*** Exercise material Section Begins ***

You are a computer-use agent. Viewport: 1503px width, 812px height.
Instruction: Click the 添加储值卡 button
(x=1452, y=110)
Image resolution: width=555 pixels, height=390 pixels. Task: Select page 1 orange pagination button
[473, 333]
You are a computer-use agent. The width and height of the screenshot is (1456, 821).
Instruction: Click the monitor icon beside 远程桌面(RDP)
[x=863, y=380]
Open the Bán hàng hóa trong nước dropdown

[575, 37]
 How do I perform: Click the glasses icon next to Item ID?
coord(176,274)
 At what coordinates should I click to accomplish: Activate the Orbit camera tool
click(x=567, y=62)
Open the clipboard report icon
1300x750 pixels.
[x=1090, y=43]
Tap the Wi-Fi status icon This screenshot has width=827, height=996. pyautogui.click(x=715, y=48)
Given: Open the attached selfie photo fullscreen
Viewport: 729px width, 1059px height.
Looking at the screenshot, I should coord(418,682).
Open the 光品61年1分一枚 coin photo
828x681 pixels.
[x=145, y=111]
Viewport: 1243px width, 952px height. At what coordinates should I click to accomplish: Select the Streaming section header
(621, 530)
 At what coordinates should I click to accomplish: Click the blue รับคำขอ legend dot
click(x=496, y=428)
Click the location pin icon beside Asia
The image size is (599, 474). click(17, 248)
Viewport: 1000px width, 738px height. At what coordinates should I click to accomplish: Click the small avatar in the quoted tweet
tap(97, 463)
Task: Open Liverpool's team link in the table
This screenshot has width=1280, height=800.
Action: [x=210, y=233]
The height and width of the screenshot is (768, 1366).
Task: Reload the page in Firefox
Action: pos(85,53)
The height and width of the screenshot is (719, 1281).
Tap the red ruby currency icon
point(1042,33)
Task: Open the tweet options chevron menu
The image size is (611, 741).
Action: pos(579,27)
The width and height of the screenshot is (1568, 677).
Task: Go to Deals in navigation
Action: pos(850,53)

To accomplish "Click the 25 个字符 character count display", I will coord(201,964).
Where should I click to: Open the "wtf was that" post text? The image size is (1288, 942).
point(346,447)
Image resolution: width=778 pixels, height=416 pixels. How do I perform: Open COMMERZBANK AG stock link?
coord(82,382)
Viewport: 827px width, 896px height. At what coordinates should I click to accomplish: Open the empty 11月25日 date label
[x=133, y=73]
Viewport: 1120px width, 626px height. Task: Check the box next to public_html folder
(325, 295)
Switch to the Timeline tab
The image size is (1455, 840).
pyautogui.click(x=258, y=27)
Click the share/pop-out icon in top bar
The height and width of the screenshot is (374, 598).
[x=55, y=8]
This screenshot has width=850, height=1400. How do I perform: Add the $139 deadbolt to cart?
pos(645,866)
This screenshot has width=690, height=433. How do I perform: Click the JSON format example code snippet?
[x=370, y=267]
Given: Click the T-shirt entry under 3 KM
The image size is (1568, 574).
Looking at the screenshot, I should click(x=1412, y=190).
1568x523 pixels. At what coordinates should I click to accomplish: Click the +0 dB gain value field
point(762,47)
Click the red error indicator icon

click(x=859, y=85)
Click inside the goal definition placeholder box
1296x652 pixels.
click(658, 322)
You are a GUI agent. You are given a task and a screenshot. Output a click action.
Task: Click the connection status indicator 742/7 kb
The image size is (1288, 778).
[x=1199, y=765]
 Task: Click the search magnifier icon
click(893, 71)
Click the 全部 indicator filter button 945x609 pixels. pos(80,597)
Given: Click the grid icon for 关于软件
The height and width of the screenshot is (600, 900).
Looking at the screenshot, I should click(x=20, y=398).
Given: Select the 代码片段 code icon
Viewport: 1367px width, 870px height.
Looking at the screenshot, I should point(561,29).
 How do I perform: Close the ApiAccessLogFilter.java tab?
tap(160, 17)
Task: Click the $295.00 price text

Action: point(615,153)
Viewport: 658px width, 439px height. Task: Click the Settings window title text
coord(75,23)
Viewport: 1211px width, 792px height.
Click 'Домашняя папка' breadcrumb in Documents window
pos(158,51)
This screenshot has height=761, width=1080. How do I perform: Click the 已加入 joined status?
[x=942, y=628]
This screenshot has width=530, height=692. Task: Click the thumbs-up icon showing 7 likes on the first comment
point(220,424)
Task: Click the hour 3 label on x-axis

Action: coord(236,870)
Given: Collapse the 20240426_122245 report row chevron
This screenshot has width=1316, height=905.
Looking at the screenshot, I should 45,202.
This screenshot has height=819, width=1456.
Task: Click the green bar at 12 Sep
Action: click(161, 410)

*** Exercise material Section Ends ***

* [Problem statement]:
Transcribe the full listing. Change nothing.

* [Solution]:
You are a computer-use agent. Viewport: 1503px width, 812px height.
Instruction: Click the 添加储值卡 button
(x=1452, y=110)
Image resolution: width=555 pixels, height=390 pixels. Task: Select page 1 orange pagination button
[473, 333]
You are a computer-use agent. The width and height of the screenshot is (1456, 821).
Instruction: Click the monitor icon beside 远程桌面(RDP)
[x=863, y=380]
Open the Bán hàng hóa trong nước dropdown

[575, 37]
 How do I perform: Click the glasses icon next to Item ID?
coord(176,274)
 At what coordinates should I click to accomplish: Activate the Orbit camera tool
click(x=567, y=62)
Open the clipboard report icon
1300x750 pixels.
[x=1090, y=43]
Tap the Wi-Fi status icon This screenshot has width=827, height=996. pyautogui.click(x=715, y=48)
Given: Open the attached selfie photo fullscreen
Viewport: 729px width, 1059px height.
Looking at the screenshot, I should coord(418,682).
Open the 光品61年1分一枚 coin photo
828x681 pixels.
[x=145, y=111]
Viewport: 1243px width, 952px height. At what coordinates should I click to accomplish: Select the Streaming section header
(621, 530)
 At what coordinates should I click to accomplish: Click the blue รับคำขอ legend dot
click(x=496, y=428)
Click the location pin icon beside Asia
The image size is (599, 474). click(17, 248)
Viewport: 1000px width, 738px height. At what coordinates should I click to accomplish: Click the small avatar in the quoted tweet
tap(97, 463)
Task: Open Liverpool's team link in the table
This screenshot has width=1280, height=800.
Action: [x=210, y=233]
The height and width of the screenshot is (768, 1366).
Task: Reload the page in Firefox
Action: pos(85,53)
The height and width of the screenshot is (719, 1281).
Tap the red ruby currency icon
point(1042,33)
Task: Open the tweet options chevron menu
The image size is (611, 741).
Action: pos(579,27)
The width and height of the screenshot is (1568, 677).
Task: Go to Deals in navigation
Action: pos(850,53)

To accomplish "Click the 25 个字符 character count display", I will coord(201,964).
Where should I click to: Open the "wtf was that" post text? The image size is (1288, 942).
point(346,447)
Image resolution: width=778 pixels, height=416 pixels. How do I perform: Open COMMERZBANK AG stock link?
coord(82,382)
Viewport: 827px width, 896px height. At what coordinates should I click to accomplish: Open the empty 11月25日 date label
[x=133, y=73]
Viewport: 1120px width, 626px height. Task: Check the box next to public_html folder
(325, 295)
Switch to the Timeline tab
The image size is (1455, 840).
pyautogui.click(x=258, y=27)
Click the share/pop-out icon in top bar
The height and width of the screenshot is (374, 598).
[x=55, y=8]
This screenshot has width=850, height=1400. How do I perform: Add the $139 deadbolt to cart?
pos(645,866)
This screenshot has width=690, height=433. How do I perform: Click the JSON format example code snippet?
[x=370, y=267]
Given: Click the T-shirt entry under 3 KM
The image size is (1568, 574).
Looking at the screenshot, I should click(x=1412, y=190).
1568x523 pixels. At what coordinates should I click to accomplish: Click the +0 dB gain value field
point(762,47)
Click the red error indicator icon

click(x=859, y=85)
Click inside the goal definition placeholder box
1296x652 pixels.
click(658, 322)
You are a GUI agent. You are given a task and a screenshot. Output a click action.
Task: Click the connection status indicator 742/7 kb
The image size is (1288, 778).
[x=1199, y=765]
 Task: Click the search magnifier icon
click(893, 71)
Click the 全部 indicator filter button 945x609 pixels. pos(80,597)
Given: Click the grid icon for 关于软件
The height and width of the screenshot is (600, 900).
Looking at the screenshot, I should click(x=20, y=398).
Given: Select the 代码片段 code icon
Viewport: 1367px width, 870px height.
Looking at the screenshot, I should point(561,29).
 How do I perform: Close the ApiAccessLogFilter.java tab?
tap(160, 17)
Task: Click the $295.00 price text

Action: point(615,153)
Viewport: 658px width, 439px height. Task: Click the Settings window title text
coord(75,23)
Viewport: 1211px width, 792px height.
Click 'Домашняя папка' breadcrumb in Documents window
pos(158,51)
This screenshot has height=761, width=1080. How do I perform: Click the 已加入 joined status?
[x=942, y=628]
This screenshot has width=530, height=692. Task: Click the thumbs-up icon showing 7 likes on the first comment
point(220,424)
Task: Click the hour 3 label on x-axis

Action: coord(236,870)
Given: Collapse the 20240426_122245 report row chevron
This screenshot has width=1316, height=905.
Looking at the screenshot, I should 45,202.
This screenshot has height=819, width=1456.
Task: Click the green bar at 12 Sep
Action: click(161, 410)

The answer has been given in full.